To help thwart such a situation, the country has installed more than 15,000 cameras with facial recognition technology stationed throughout the eight stadiums and along roads and transportation infrastructure in Doha.

The benefits to physical security are myriad, of course. "Say a fan places a suspicious package close to a stadium entrance. When security personnel are alerted to this threat, staff can retroactively use facial recognition to trace the suspect's steps, determine where they are going next, and possibly pick them out in a crowd if needed," Terry Schulenberg, vice president of business development at CyberLink, tells Dark Reading. "The technology can even alert staff when a bad actor enters their area. Facial recognition will provide staff with the information they need."

However, critics have raised privacy concerns, a well-worn issue when it comes to facial recognition. After all, the population can't "opt in" to being scanned; the potential for surveillance by the Qatari government or advanced persistent threats (APTs) is there; and, it's unclear how the system handles the biometric data it collects.

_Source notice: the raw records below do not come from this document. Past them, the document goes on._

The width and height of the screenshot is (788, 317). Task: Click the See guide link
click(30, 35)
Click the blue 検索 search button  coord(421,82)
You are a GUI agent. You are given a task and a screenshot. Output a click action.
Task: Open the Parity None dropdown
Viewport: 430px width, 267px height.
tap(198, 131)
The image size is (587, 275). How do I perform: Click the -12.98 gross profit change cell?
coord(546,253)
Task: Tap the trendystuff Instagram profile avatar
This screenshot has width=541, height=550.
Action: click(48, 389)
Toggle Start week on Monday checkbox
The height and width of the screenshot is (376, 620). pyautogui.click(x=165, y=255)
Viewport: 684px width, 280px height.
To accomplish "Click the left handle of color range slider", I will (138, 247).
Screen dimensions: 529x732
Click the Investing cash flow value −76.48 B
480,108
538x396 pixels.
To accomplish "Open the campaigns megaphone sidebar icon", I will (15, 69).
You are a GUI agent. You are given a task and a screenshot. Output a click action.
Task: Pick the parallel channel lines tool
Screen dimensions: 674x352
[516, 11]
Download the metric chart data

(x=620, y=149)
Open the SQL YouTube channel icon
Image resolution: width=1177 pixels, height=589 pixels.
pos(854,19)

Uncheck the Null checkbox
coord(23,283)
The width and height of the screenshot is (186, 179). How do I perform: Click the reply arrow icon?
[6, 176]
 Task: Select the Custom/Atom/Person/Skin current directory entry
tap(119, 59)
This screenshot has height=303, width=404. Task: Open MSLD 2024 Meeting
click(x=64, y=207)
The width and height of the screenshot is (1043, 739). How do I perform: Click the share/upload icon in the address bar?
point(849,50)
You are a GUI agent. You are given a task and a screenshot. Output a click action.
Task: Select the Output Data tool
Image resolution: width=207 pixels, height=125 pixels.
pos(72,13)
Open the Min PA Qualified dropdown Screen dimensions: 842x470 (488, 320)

"It would benefit them not to store faces in the cameras, workstations, or servers," Schulenberg says. "Rather, they could use software that identifies hundreds of vectors on a subject's face — such as the distance between the eyebrows — convert them into an encrypted file, send this file to a workstation or server, and compare its values with those of previously recorded subjects or those enrolled in a database. If it's being used, this more airtight facial recognition model will help security operators process camera feed data more quickly and securely."

If Qatar is not storing full images of attendees' faces, any unlikely leak of facial recognition data would be unreadable without access to the specific software Qatar is using, he stresses. 

**Thwarting Social Engineering Threats**

And finally, utterly predictably, phishers and scammers have been drawn to the event, using World Cup-themed lures, malicious mobile apps, and bogus ticketing websites to harvest data and steal funds from unsuspecting fans. In fact, Kaspersky said this week that its researchers have seen fake tickets being sold for as much as $4,000 a pop.

Group-IB's Digital Risk Protection team recently said it has detected more than 16,000 scam domains, and dozens of fake social media accounts, advertisements, and mobile applications created by scammers aiming to capitalize on the world's largest sporting event. The researchers also uncovered more than 90 potentially compromised accounts on official FIFA World Cup 2022 fan portals.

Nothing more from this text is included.